— The task —
Please restate exactly what appears in the records below from the first line to the line where "Task: Click the partially" is, that line included.

Extracted data entries
--- START ---

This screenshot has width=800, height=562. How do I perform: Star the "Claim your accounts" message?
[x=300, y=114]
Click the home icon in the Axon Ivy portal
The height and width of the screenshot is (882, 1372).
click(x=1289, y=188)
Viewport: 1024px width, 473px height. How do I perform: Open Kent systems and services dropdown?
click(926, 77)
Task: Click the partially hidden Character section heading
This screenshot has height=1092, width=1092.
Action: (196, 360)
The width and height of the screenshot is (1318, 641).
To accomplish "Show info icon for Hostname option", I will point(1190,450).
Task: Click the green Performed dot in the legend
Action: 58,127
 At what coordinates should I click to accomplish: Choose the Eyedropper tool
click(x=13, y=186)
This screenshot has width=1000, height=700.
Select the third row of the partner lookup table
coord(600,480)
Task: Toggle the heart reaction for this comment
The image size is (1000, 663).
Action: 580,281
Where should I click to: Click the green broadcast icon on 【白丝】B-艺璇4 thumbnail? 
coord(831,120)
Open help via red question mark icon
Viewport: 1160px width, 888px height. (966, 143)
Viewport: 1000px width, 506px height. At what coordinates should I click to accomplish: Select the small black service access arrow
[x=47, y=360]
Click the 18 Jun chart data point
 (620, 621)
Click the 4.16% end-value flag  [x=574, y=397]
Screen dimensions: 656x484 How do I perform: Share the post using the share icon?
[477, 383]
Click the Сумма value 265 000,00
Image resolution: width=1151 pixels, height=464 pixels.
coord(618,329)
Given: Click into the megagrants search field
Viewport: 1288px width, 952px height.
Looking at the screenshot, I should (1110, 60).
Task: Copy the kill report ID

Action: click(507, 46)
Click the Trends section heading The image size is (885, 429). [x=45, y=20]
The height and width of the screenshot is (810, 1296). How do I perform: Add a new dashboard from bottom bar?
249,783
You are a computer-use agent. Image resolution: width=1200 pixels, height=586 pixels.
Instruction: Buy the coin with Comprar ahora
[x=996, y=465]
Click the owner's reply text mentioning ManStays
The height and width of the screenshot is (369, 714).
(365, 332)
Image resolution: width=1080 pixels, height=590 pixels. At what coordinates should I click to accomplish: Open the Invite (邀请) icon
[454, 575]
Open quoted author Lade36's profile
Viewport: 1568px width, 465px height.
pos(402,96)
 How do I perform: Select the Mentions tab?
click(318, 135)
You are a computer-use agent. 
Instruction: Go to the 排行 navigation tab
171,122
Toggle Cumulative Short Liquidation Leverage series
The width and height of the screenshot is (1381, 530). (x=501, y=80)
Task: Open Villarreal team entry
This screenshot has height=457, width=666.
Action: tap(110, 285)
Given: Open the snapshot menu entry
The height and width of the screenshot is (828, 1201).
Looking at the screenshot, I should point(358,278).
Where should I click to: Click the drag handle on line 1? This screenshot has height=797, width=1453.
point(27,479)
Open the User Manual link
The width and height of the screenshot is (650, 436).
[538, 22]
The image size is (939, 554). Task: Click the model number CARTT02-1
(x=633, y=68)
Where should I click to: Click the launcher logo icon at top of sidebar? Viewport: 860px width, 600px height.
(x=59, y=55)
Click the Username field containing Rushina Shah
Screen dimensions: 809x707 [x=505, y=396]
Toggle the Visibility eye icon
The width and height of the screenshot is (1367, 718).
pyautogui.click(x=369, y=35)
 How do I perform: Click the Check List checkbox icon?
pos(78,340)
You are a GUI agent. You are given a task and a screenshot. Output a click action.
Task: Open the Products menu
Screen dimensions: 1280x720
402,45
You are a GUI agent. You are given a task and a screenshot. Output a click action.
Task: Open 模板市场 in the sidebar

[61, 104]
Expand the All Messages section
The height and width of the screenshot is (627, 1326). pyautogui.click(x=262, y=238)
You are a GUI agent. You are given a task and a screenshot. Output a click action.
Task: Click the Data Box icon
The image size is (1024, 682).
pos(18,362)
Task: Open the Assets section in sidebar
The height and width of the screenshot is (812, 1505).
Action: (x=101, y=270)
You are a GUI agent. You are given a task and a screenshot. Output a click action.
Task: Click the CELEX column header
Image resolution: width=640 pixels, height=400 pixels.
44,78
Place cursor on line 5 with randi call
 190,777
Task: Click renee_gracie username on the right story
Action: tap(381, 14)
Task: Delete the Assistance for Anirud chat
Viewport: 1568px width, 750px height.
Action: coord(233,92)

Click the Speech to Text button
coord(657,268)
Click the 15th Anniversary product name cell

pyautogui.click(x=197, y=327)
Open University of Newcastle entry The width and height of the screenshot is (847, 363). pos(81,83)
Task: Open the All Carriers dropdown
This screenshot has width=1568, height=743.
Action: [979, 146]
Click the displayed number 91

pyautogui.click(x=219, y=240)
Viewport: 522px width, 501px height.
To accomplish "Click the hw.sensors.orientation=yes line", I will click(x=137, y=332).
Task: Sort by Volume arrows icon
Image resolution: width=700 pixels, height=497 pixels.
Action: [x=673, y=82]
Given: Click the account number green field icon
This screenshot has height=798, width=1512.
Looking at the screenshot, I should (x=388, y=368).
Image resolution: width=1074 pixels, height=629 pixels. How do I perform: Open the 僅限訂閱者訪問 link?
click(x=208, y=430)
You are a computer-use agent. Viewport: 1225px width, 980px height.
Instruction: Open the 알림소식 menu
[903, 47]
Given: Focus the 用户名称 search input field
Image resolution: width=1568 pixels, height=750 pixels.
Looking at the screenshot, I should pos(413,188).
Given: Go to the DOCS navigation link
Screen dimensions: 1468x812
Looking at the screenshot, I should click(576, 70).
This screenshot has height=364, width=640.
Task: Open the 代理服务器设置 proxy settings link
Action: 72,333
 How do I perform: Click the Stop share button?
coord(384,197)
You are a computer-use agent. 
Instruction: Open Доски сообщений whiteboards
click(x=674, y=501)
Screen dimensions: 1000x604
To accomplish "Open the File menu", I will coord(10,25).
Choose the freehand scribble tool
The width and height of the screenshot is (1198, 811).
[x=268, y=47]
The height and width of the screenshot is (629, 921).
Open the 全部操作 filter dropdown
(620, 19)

--- END ---

— Solution —
This screenshot has width=800, height=562. How do I perform: Star the "Claim your accounts" message?
[x=300, y=114]
Click the home icon in the Axon Ivy portal
The height and width of the screenshot is (882, 1372).
click(x=1289, y=188)
Viewport: 1024px width, 473px height. How do I perform: Open Kent systems and services dropdown?
click(926, 77)
Task: Click the partially hidden Character section heading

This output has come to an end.